Danae Ahuja Aparicio (Valentina) y Ángeles Cruz (directora) en la alfombra roja de la película en el FICM, foto para Correcamara por Constanza Samaniego
El segundo largometraje de la mano de la realizadora Ángeles Cruz es simplemente precioso. Cruz mantiene la promesa que deja en “Nudo Mixteco”, su debut como directora, de contar historias poco escuchadas desde un lugar de absoluta sinceridad y respeto, tanto para aquellos que retrata como con la tarea que el cine impone sobre aquellos que se adentran a tratarlo. En esta cinta, Cruz se arriesga a tratar con las infancias, aún más, con cómo una tragedia entromete de forma abrupta con sus juegos. El duelo podría ser el tema principal, pero se trata con un cariño y una dureza tan precisa, que es imposible no connotar muchos otros temas dentro de la duración de la película.
En esta, Valentina, niña de ocho años que disfruta jugar a ser Trueno (Kandi) con su amigo Pedro, es golpeada con la repentina muerte de su padre, quien ha muerto en un accidente automovilístico al estar encaminado por una muñeca de regalo para su hija. Mientras la familia llora y duele y, ante todo, tratan de superar la pérdida, la pequeña Valentina se apega a la idea de que “el señor de la caja no es mi papá”, y que su padre ahora vive en el río.
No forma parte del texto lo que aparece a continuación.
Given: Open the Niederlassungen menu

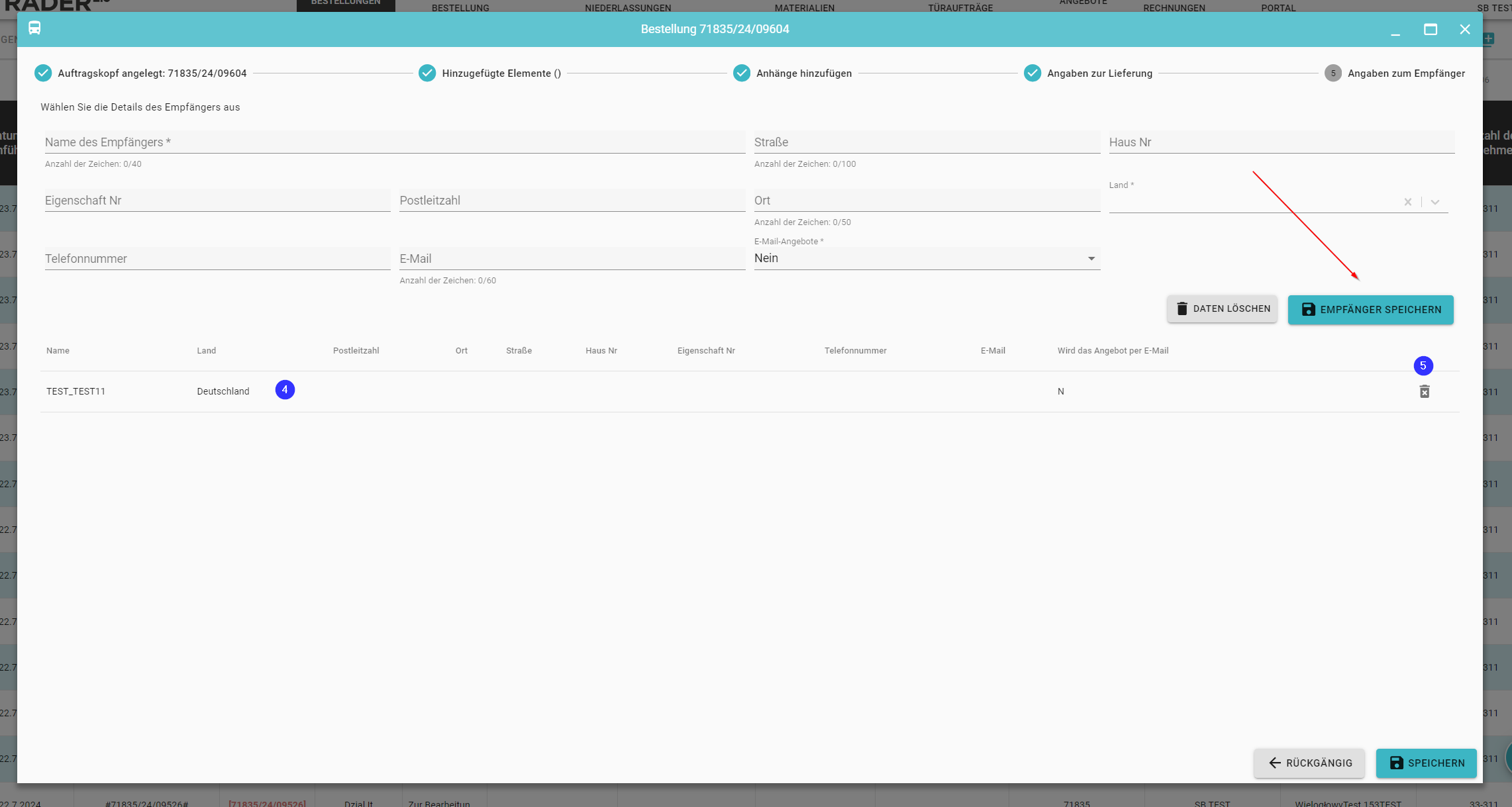Looking at the screenshot, I should tap(627, 8).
Poco a poco, la realización va entrando a su cuerpo, se manifiesta como un demonio que va poseyendo su alegría, energía, incluso su voz le son extraídas. Valentina empieza a faltar a la escuela, deja de comer, le cuesta poder expresarse y se sostiene en la negación. Estos son los síntomas de la depresión. Es muy duro como espectador verlos en un personaje cuya edad ni siquiera alcanza los dos dígitos. Te rompe el alma identificar ciertos sentires extremos y fríos en alguien que carga con tanta inocencia. Hay una impotencia en ello. Impotencia que funciona a favor de la película, te conecta, la empatía se vuelve de lo más primordial y conforme alcanzas la resolución de su narrativa, un sentimiento fuerte y cálido reafirma una esperanza con la que esta nueva obra de Cruz juega mucho.
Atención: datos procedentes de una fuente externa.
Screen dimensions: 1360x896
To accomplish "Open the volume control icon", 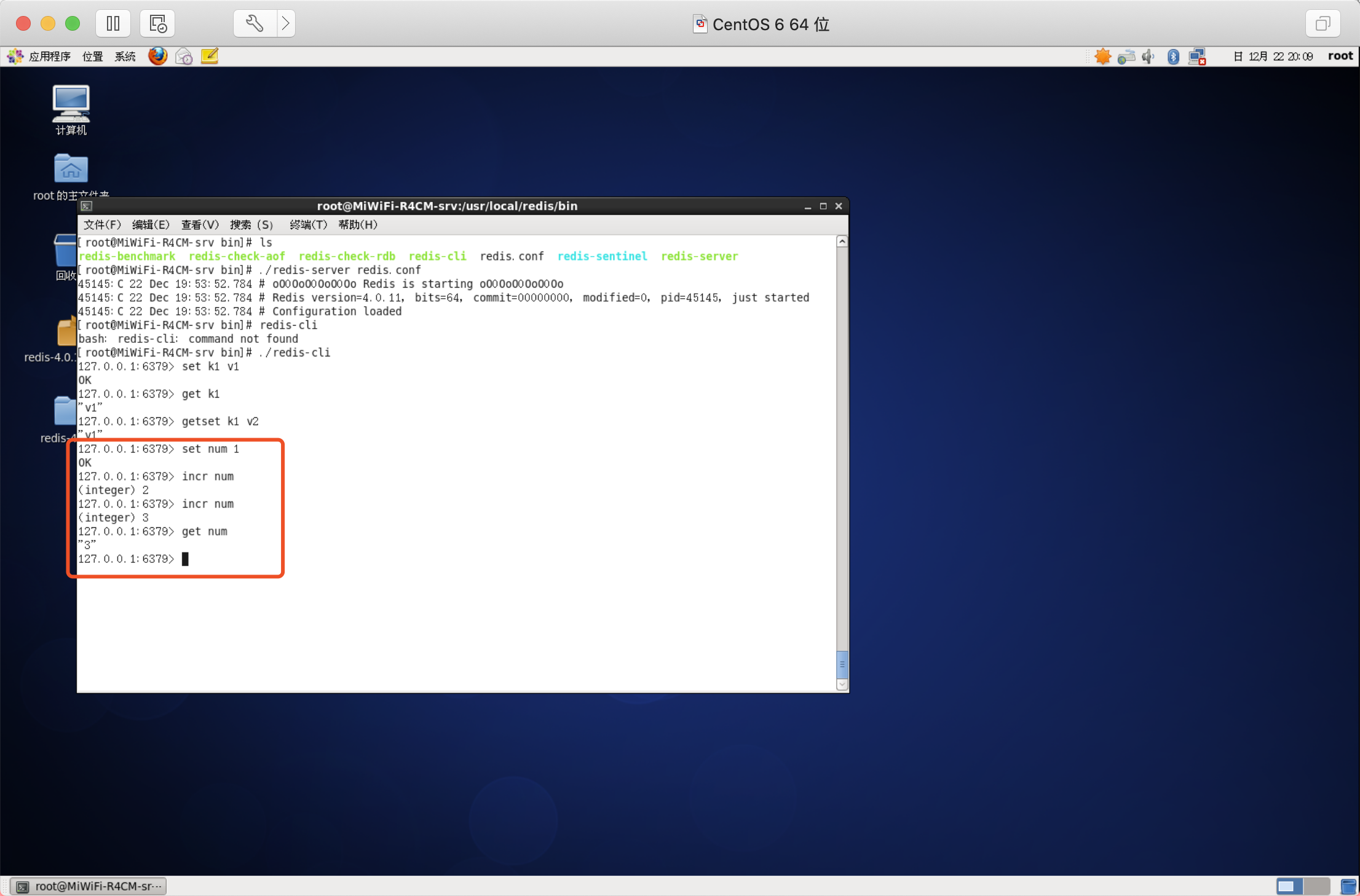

Es difícil dirigir niños dentro del cine, desde siempre ha habido un debate moral de si la industria cinematográfica es un espacio donde las infancias puedan participar. Sobretodo, tras décadas de abuso mayormente ocurrido en sectores de la industria como lo es Hollywood. Lo que Cruz logra se lleva a cabo con absoluta solidaridad hacia sus actores y personajes, su público, en este caso, muy bien podrían ser las infancias que retrata y aunque es una película que me ha conmovido tanto como al resto de la audiencia que la vio en el FICM, espero sus audiencias se alineen con las edades de su protagonista, se dejen entender las complejidades de la mortalidad que conlleva vivir, y se adentren en un relato de superación y magia, donde la magia, a la par, reside en la importancia de salvaguardar la tradición y cultura de pueblos originarios y portar el manto de la diversidad de México con gran orgullo. No sólo en la infancia, sino a través de todas nuestras vidas. Cruz demuestra ser no sólo una voz poderosa, en cada encuadre hay significancia e importancia, a la vez, en sí una voz importante dado que representa un sector de la población del cual o no se habla o se habla desde una postura de privilegio y soberbia. Caso contrario a lo logrado en “Valentina o la Serenidad”, película que es tratada con los ojos maravillosos de la infancia, ojos que ante la crudeza de la brevedad de la vida de nuestros seres cercanos, se mantienen fuertes. Entendamos que los niños lloran, que no son seres menos complejos que el adulto o el adolescente, entendamos que, quizá, ellos entienden más que nosotros.